#### [SET EXERCISE]
Please substitute "gray" for "grey" in the part of the listing below that opens with the line containing "DE CONDUITE label" and closes with the line containing "coord(396,313)", and give that part back with everything else unchanged.

Data records
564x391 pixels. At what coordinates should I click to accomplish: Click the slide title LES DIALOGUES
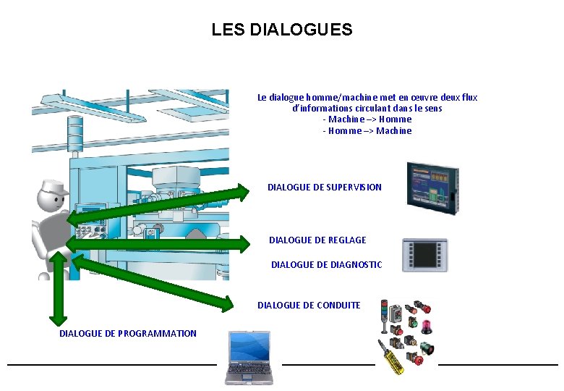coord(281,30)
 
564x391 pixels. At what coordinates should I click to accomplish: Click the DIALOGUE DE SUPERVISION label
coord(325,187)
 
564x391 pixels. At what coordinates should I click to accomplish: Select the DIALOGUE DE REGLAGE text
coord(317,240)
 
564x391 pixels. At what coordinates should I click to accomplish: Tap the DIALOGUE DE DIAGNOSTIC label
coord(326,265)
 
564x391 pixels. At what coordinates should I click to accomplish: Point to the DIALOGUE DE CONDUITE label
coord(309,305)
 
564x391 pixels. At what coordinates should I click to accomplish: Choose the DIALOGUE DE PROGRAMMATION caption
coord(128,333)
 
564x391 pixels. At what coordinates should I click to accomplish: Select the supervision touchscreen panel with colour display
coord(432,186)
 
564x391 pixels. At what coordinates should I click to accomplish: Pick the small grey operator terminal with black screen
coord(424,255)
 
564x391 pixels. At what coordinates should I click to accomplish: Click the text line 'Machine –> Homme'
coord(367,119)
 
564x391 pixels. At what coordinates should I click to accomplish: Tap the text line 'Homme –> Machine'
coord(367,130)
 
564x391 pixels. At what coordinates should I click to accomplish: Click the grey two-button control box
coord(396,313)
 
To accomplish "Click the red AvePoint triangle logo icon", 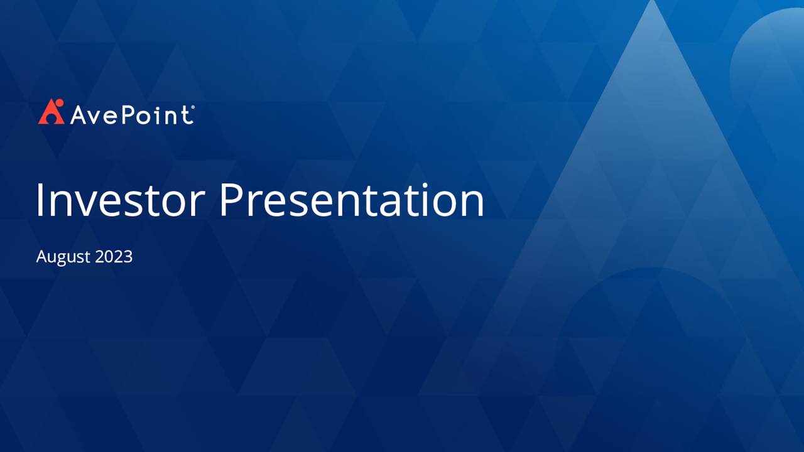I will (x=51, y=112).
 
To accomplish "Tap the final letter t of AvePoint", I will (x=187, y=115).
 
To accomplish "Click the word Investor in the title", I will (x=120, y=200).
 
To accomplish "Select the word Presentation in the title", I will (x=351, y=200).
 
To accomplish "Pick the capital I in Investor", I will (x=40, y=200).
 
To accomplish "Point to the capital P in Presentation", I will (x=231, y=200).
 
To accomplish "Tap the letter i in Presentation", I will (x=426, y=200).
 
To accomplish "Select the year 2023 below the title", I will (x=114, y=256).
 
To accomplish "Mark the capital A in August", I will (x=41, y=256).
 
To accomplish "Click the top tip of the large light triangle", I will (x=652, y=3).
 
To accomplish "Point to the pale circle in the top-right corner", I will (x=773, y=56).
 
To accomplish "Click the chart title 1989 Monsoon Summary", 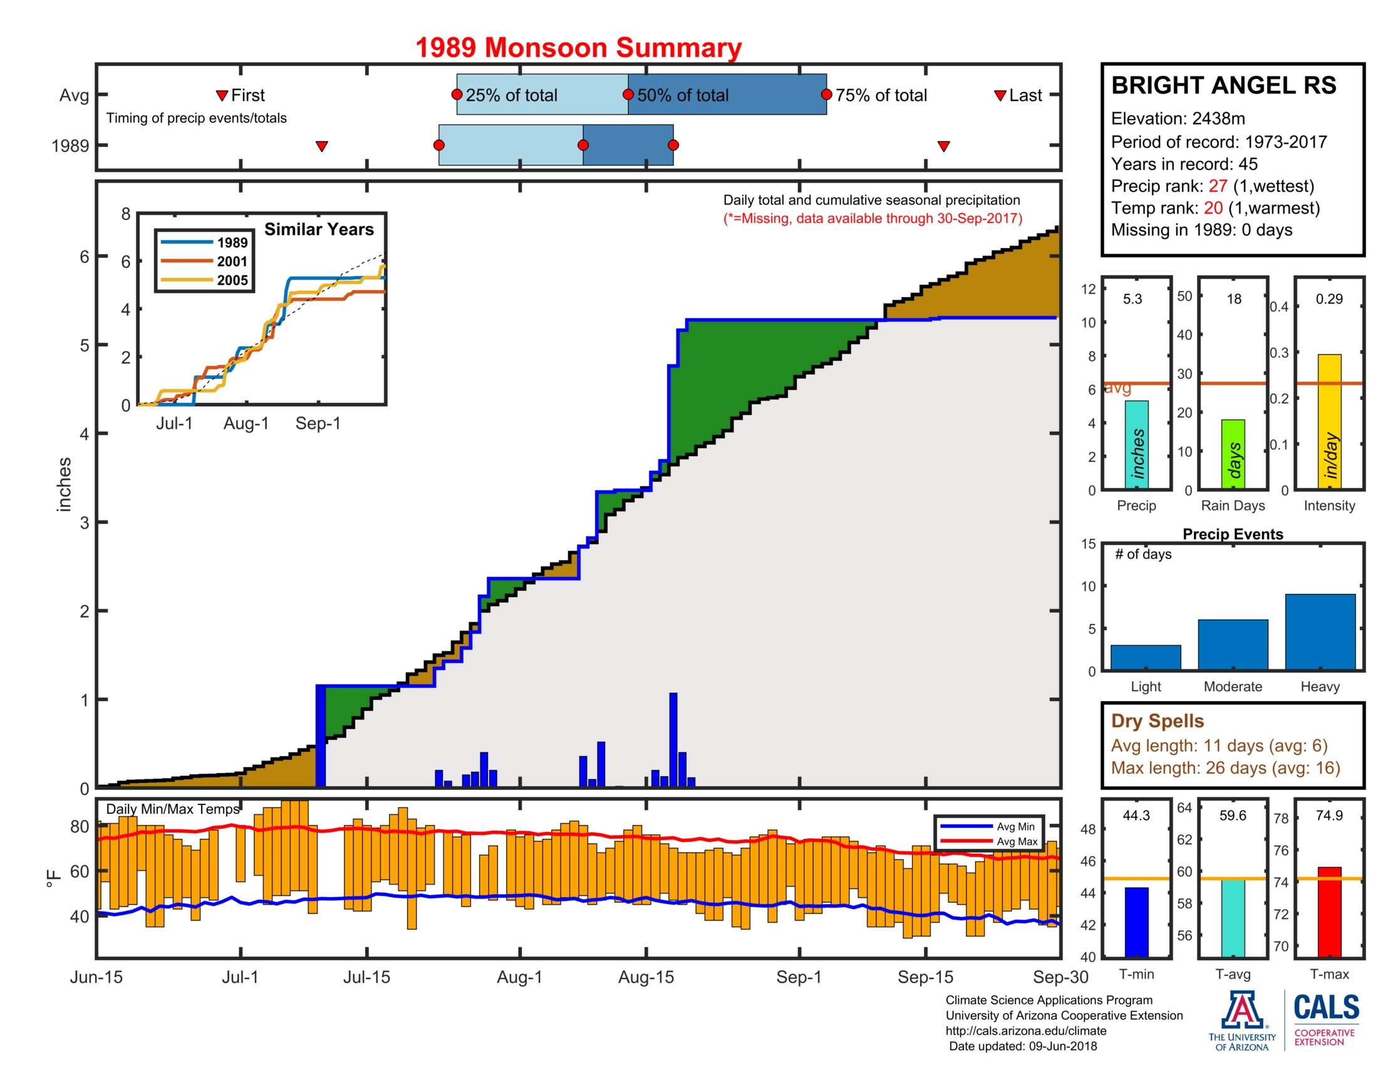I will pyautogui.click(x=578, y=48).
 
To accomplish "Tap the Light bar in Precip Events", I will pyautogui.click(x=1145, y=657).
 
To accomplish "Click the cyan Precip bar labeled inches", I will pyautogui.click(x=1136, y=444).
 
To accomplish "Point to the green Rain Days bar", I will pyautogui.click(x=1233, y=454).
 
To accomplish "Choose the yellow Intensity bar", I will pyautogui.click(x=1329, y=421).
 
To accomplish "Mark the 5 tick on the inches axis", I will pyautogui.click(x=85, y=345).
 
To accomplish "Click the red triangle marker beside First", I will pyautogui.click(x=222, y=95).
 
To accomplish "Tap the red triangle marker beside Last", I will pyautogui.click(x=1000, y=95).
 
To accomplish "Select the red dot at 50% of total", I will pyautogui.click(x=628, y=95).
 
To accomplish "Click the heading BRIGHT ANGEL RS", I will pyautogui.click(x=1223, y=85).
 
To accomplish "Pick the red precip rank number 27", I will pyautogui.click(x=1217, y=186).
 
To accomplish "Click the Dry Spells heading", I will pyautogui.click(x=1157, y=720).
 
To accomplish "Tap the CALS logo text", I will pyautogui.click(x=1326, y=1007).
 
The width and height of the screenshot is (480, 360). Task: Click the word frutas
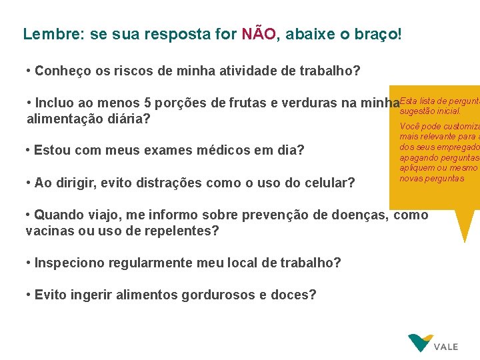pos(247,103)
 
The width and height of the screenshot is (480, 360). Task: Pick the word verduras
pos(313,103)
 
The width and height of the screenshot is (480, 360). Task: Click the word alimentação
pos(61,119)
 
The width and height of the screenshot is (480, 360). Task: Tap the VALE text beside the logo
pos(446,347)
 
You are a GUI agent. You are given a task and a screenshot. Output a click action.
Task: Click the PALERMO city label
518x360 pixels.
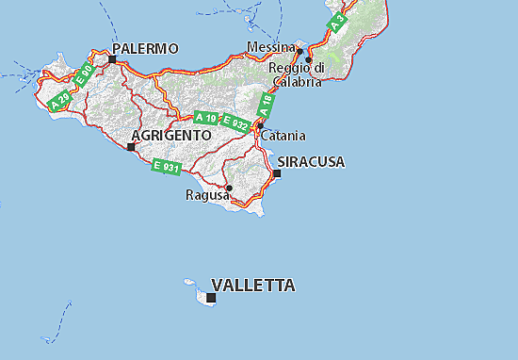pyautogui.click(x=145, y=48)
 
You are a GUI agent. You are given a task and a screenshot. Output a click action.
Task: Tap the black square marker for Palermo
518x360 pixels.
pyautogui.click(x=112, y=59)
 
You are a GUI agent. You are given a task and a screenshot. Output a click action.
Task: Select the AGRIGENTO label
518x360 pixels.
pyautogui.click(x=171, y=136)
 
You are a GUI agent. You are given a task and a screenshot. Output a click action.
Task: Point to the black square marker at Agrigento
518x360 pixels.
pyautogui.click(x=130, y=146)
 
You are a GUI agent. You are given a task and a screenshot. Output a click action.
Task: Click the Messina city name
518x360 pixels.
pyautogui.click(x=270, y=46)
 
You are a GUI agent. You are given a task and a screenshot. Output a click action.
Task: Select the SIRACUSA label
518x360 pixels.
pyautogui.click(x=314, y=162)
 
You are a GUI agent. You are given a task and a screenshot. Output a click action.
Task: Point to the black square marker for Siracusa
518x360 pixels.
==
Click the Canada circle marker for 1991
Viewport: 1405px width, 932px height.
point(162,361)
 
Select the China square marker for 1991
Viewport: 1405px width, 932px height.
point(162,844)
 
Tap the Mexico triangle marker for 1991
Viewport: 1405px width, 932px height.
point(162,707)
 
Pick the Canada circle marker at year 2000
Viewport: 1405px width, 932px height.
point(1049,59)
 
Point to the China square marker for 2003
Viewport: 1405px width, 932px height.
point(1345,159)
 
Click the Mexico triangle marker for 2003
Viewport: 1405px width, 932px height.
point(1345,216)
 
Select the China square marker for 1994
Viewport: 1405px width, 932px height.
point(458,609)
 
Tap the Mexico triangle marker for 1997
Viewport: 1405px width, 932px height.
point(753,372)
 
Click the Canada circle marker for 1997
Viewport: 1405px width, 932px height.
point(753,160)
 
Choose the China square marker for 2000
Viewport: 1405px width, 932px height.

#### [RESULT OF THE TASK]
564x391 pixels. At what coordinates should I click to accomplish: Point to the DIALOGUE DE CONDUITE label
coord(309,305)
 
564x391 pixels. At what coordinates should I click to accomplish: Choose the DIALOGUE DE PROGRAMMATION caption
coord(128,333)
 
564x391 pixels. At what coordinates should I click to accomplish: Select the supervision touchscreen panel with colour display
coord(432,186)
 
564x391 pixels. At what coordinates should I click to accomplish: Pick the small gray operator terminal with black screen
coord(424,255)
 
564x391 pixels. At what coordinates should I click to accomplish: Click the text line 'Machine –> Homme'
coord(367,119)
 
564x391 pixels. At what coordinates should I click to accomplish: Tap the text line 'Homme –> Machine'
coord(367,130)
 
564x391 pixels. At what coordinates should I click to accomplish: Click the gray two-button control box
coord(396,313)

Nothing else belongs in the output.